Abstract
Background: Multiple myeloma (MM) is a heterogeneous disease of monoclonal plasma cells. More than 40% of patients with MM harbor translocations of the immunoglobulin heavy chain (IGH) gene on chromosome 14, leading to overexpression of putative oncogenes which can ultimately lead to plasma cell-derived, post-malignancy MM. One such translocation, t(4;14), is seen in 15% of patients and juxtaposes IGH control elements with two genes on chromosome 4, FGFR3 and MMSET. Patients harboring the (4;14) translocation have a poor response to standard of care therapies and an overall poor prognosis. MMSET expression has been confirmed as a driver in t(4;14) MM pathogenesis, but MMSET inhibitors have not yet been successfully developed in the clinic. Since MMSET generates the substrate for Su(var)3-9, enhancer of zeste, trithorax domain-containing 2 (SETD2) activity, SETD2 inhibition offers promise for targeting the underlying oncogenic mechanism in t(4;14) MM.
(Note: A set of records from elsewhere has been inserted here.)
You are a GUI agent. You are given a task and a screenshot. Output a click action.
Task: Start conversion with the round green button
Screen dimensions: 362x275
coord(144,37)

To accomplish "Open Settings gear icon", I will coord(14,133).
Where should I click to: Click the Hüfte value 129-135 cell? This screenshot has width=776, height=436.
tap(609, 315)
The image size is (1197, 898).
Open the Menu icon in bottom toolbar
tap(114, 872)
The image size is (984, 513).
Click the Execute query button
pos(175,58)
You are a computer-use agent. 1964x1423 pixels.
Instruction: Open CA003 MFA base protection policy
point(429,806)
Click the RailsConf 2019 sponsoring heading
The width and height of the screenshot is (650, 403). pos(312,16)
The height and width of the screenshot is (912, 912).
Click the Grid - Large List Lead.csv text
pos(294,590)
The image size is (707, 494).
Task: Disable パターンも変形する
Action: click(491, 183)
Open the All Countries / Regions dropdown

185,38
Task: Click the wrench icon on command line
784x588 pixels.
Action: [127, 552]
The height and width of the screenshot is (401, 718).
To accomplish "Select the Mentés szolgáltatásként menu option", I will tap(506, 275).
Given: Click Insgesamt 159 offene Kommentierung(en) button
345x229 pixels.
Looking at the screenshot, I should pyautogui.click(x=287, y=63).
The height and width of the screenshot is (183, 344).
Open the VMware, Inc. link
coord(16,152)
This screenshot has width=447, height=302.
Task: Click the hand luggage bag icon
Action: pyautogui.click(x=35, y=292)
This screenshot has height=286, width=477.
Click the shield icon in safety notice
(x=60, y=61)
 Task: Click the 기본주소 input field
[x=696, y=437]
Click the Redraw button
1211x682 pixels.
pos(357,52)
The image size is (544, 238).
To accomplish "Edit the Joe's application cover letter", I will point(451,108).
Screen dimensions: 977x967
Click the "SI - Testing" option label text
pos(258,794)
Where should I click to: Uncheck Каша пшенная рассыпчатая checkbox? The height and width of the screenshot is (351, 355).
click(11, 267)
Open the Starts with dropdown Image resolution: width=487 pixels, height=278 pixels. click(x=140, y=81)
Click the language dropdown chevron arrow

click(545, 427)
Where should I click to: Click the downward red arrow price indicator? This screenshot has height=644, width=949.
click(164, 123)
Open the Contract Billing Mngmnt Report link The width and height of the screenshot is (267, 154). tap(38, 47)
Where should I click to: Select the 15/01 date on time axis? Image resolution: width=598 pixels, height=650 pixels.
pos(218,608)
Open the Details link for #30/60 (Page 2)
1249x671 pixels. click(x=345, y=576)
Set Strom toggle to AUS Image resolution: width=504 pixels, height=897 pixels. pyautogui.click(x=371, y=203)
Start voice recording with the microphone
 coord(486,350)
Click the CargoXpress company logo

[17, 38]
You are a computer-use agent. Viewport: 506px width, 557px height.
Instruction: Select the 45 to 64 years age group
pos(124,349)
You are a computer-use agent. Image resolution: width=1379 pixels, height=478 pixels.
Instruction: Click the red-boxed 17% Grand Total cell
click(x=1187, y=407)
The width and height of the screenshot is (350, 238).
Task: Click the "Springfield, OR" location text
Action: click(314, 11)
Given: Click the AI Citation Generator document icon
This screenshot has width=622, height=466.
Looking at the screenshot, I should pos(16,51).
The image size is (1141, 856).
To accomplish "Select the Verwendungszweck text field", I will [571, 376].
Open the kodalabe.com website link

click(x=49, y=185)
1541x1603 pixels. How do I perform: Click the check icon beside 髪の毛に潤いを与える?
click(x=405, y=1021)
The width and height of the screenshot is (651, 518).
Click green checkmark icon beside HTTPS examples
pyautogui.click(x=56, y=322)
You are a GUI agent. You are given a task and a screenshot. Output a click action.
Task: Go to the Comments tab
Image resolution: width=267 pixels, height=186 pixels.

Diffuse large B-cell lymphoma (DLBCL) is the most common type of lymphoma in the United States, with a 5-year relative survival rate of 53% in patients diagnosed with stage IV DLBCL. Given the poor survival outcomes and low remission rates for patients with relapsed or refractory (R/R) DLBCL, there is a need for better treatment options. Although SETD2 mutations are described in DLBCL, the mechanism of action of SETD2 inhibitors remains unclear.
EZM0414 is a potent and selective, orally bioavailable small-molecule inhibitor of SETD2. Preclinical data have demonstrated antitumor activity of EZM0414 in both t(4;14) and non-t(4;14) MM and DLBCL models.
This study (enrollment scheduled to begin Q3 2021) will evaluate the safety and efficacy of EZM0414 when administered as monotherapy in patients with R/R MM with or without t(4;14), or with R/R DLBCL.
Study Design and Methods: This first-in-human, 2-part, multicenter, open-label study will enroll patients aged ≥18 years with R/R MM who have received prior treatment with immune modulators, proteasome inhibitors, and anti-CD38 therapy, or who are intolerant to established therapies known to provide clinical benefit in MM, or with R/R DLBCL who have received at least 2 prior lines of therapy, including treatment with rituximab plus cyclophosphamide, doxorubicin, vincristine, and prednisone (R-CHOP); rituximab, etoposide, prednisone, vincristine, cyclophosphamide, and doxorubicin (R-EPOCH); rituximab, cyclophosphamide, vincristine, doxorubicin, and dexamethasone (R-hyper CVAD); or other standard of care therapies. Patients eligible for autologous stem cell transplantation will be excluded from this study.
The first part of the study will be a phase 1 dose escalation study using a Bayesian optimal interval design to evaluate the safety and tolerability of EZM0414 in patients with R/R MM with or without t(4;14), or with R/R DLBCL. Six dose levels of 100, 200, 300, 400, 600, and 900 mg administered once daily will be tested. Patients will be enrolled and treated in a cohort size of 3, and up to 36 patients will be enrolled to evaluate at least 10 patients at the maximum tolerated dose (MTD). The MTD will be selected at the dose level with a target dose-limiting toxicity rate ≤25%.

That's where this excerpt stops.